Can you imagine the endless squabbling? I'm just trying to eat rice and dal. She's mid-rant: 'You Leftists and your reservations ruined Saxena ji's son's medical dreams!' I chew, nod, and go, 'Yes, because god forbid we ask why 'merit' always looks like Saxena ji's son.' She can't resist: 'One Marxist book and now you think you're Che Guevara?'
Even if we somehow managed to follow a strict 'no-politics' rule — no debates, no shouting matches, no Rumble in the Jungle — how comfortable would we really be knowing that our partner, the so-called love of our life, holds diametrically opposite ideas about society, justice, government, and humanity? About how people should be treated by the State? About whose lives matter, and whose don't? How do I look someone in the eye and say 'I love you' with full sincerity, knowing that they genuinely believe in a socialist world, the poor would be handed free iPhones? Can I really love someone who thinks like that? Isn't it more likely for those much-talked-about sparks to fly with someone who, too, has lost sleep over Donald Trump's return to power and teared up during Zohran Mamdani's celebratory speech?
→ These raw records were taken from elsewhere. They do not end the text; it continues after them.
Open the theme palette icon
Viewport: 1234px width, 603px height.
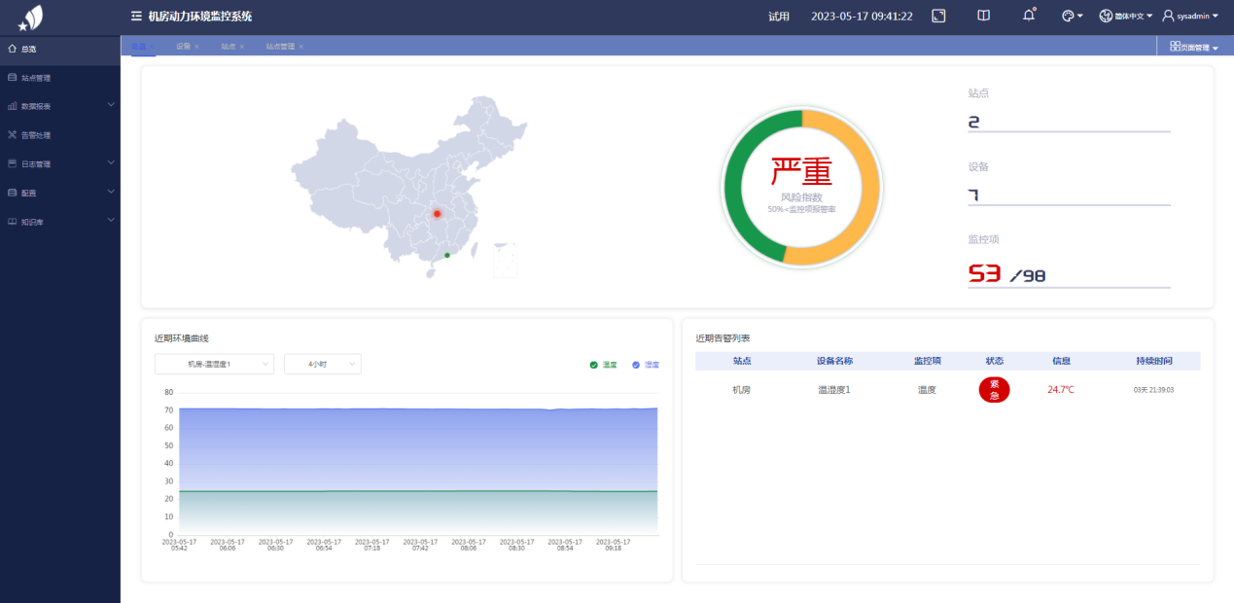(x=1072, y=17)
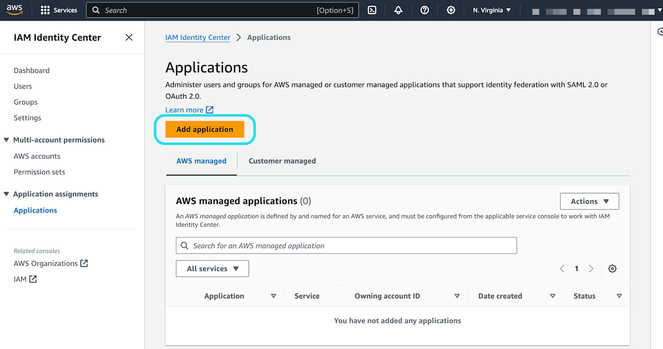Open the Services menu
The image size is (663, 349).
pos(59,10)
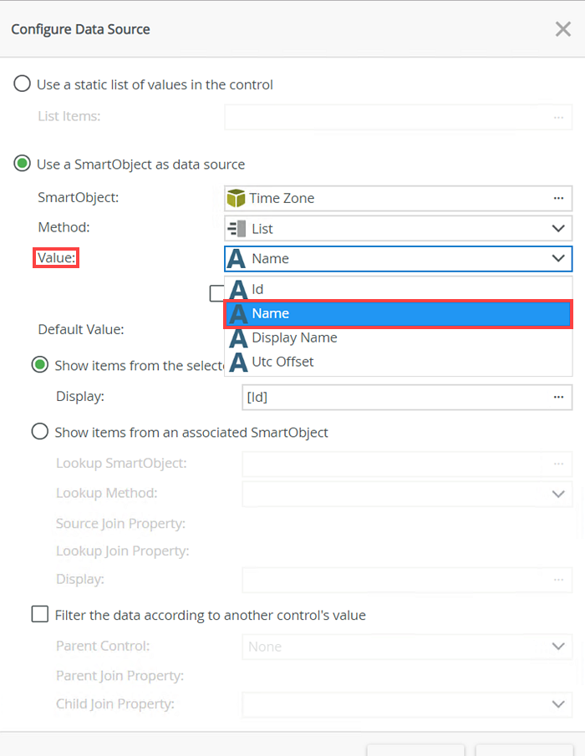Enable Filter the data by another control
Image resolution: width=585 pixels, height=756 pixels.
[39, 616]
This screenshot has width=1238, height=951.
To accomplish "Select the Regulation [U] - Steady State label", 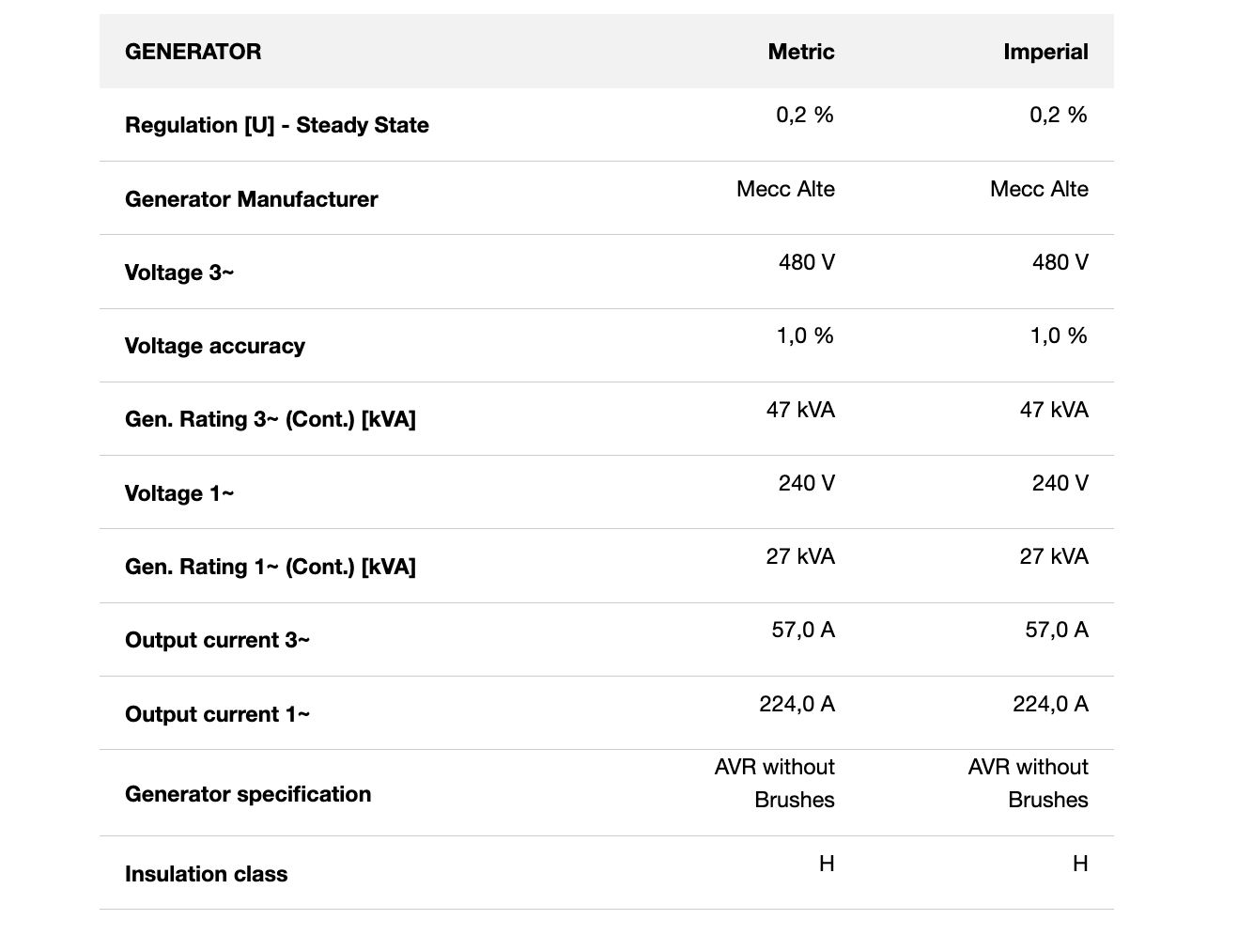I will [276, 125].
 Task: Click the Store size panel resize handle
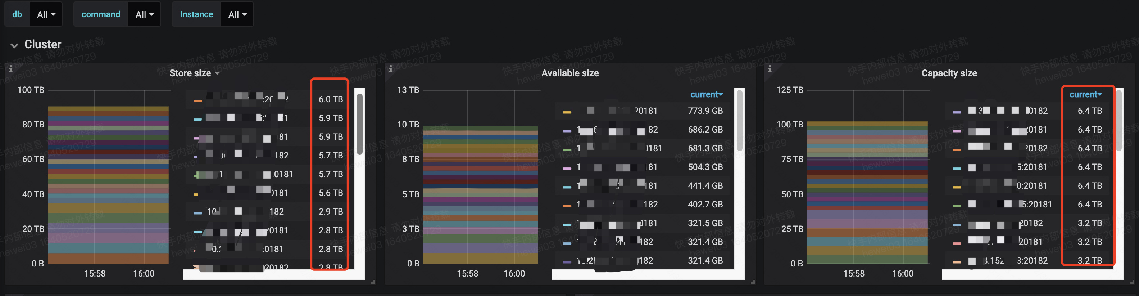click(x=373, y=282)
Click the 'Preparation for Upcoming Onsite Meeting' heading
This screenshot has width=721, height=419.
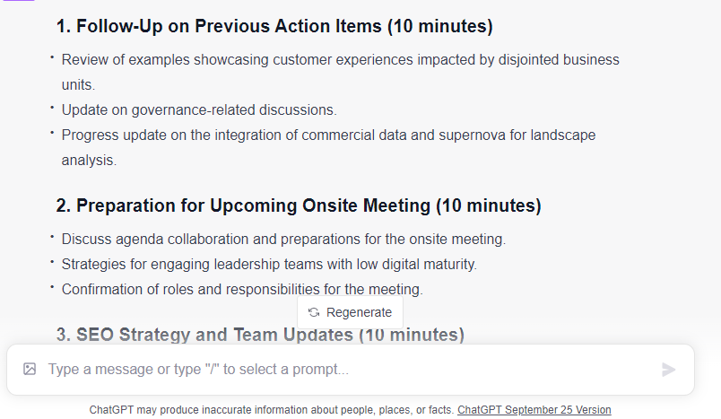click(x=244, y=205)
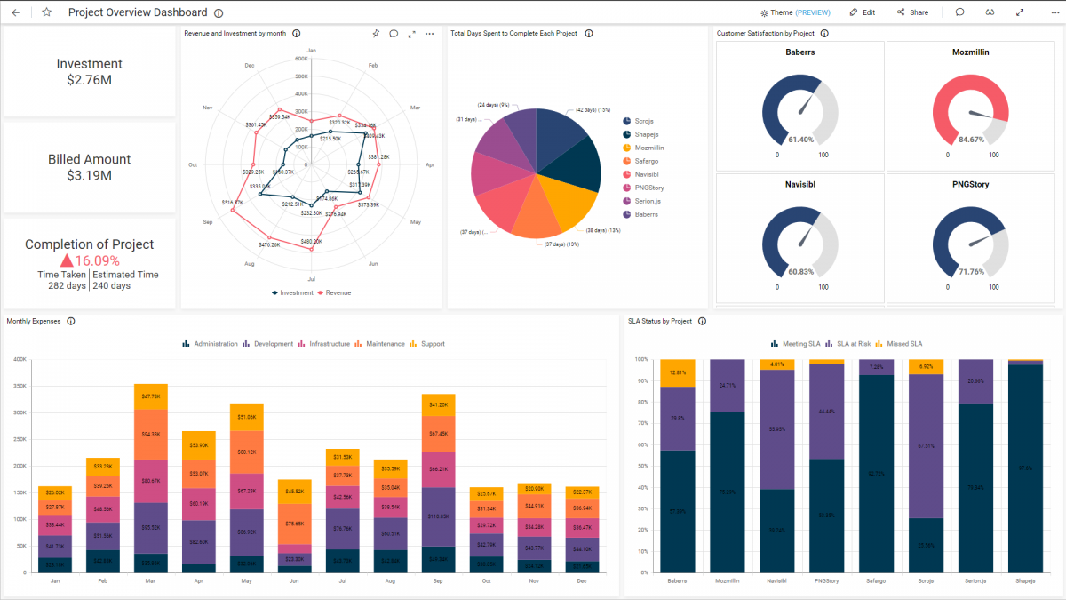Open the dashboard comments bubble
The image size is (1066, 600).
pos(958,12)
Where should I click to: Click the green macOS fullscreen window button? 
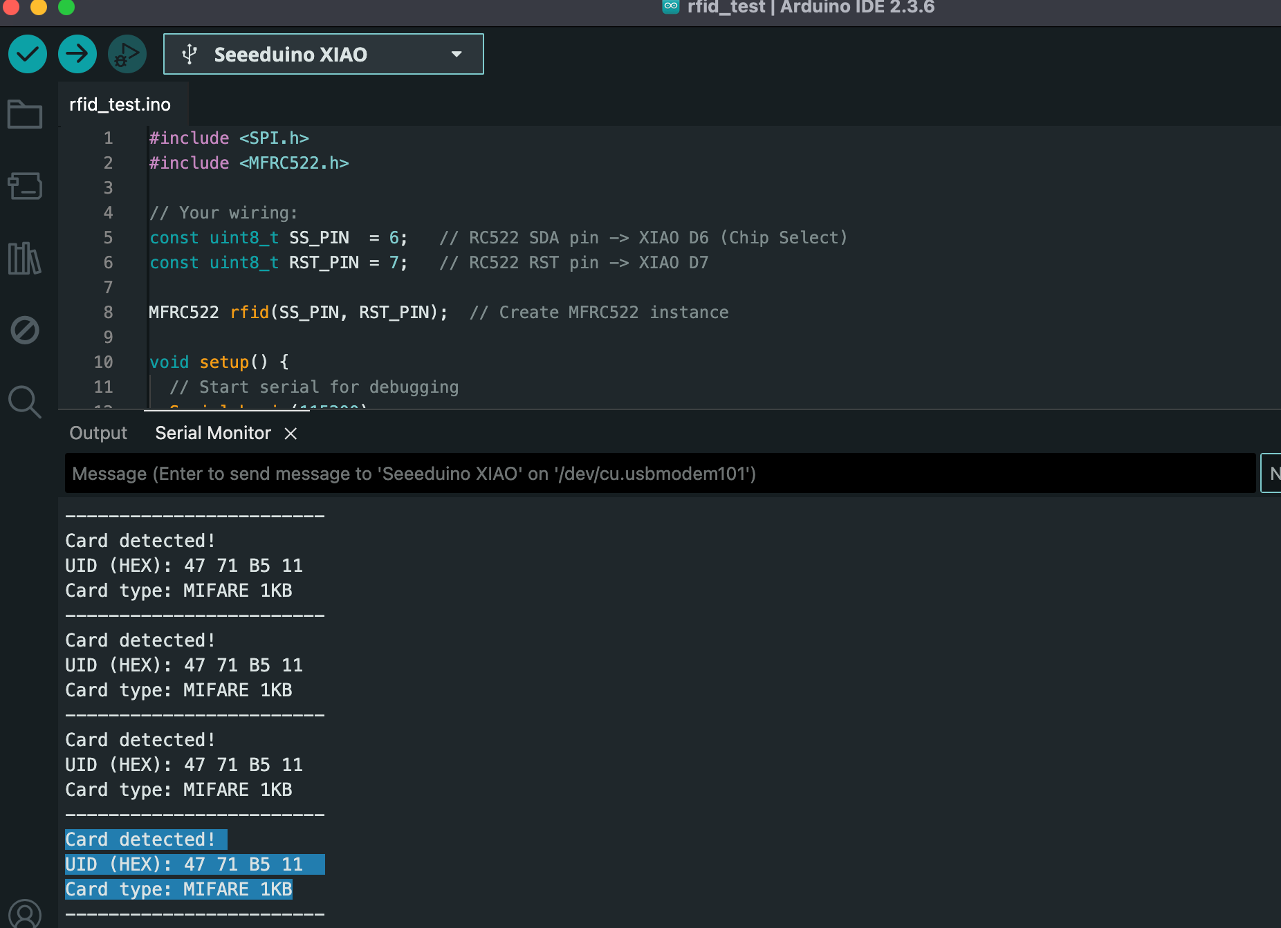click(66, 7)
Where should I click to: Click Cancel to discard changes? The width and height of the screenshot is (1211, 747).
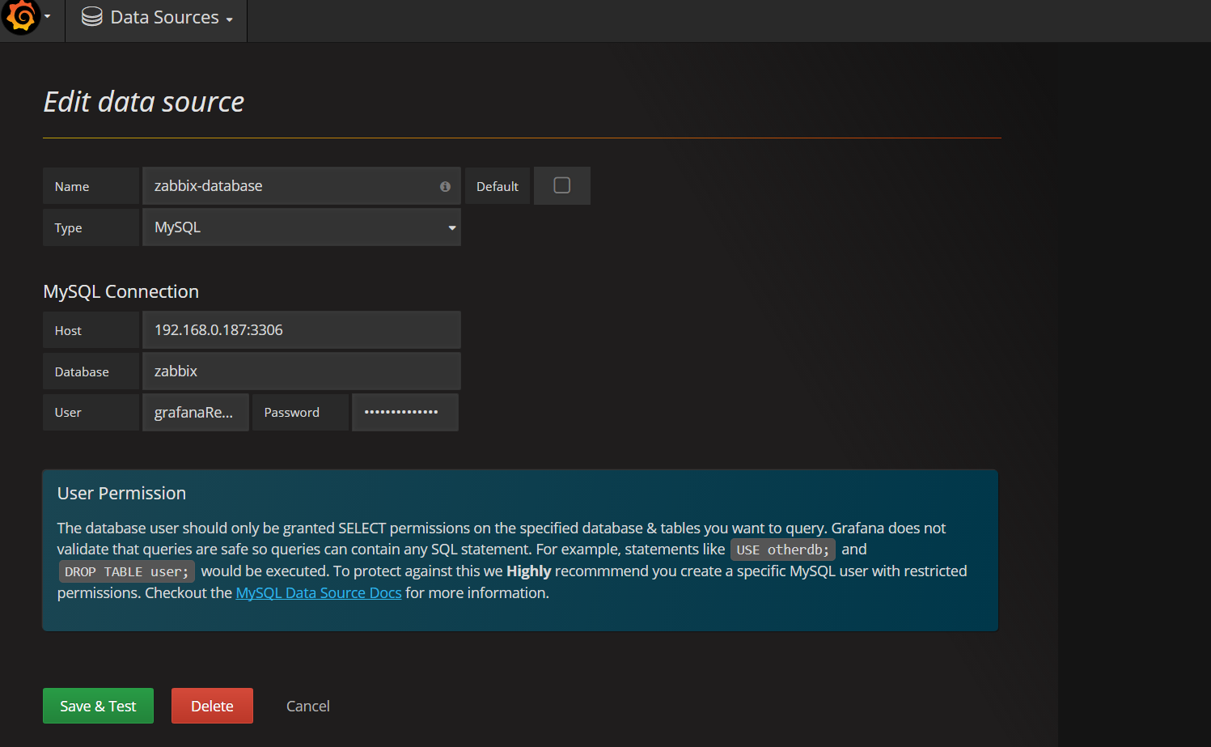coord(307,705)
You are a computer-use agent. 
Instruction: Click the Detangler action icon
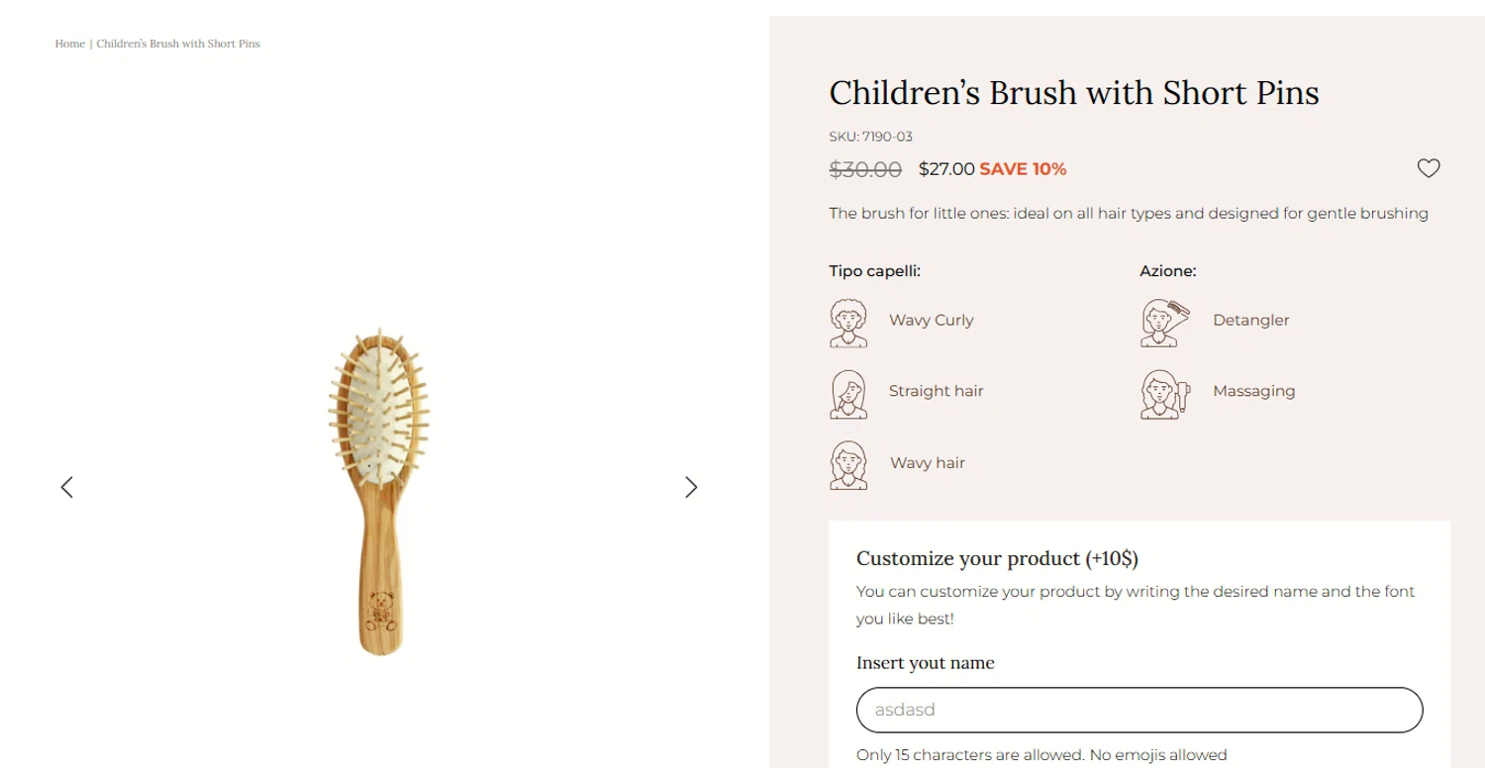(1158, 323)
I'm not saying the world should be free of Conservatives and Liberals, and I hope they don't wish the same fate on us Leftists. As Hegel argued with his Dialectics, contradiction is essential; without it, there's no movement, no progress. Society needs an ideological back-and-forth to evolve. But in dating or marriage? That kind of contradiction isn't evolutionary, it's exhausting. Love is hard enough without having to argue the basics, like whether billionaires should exist or not (they shouldn't).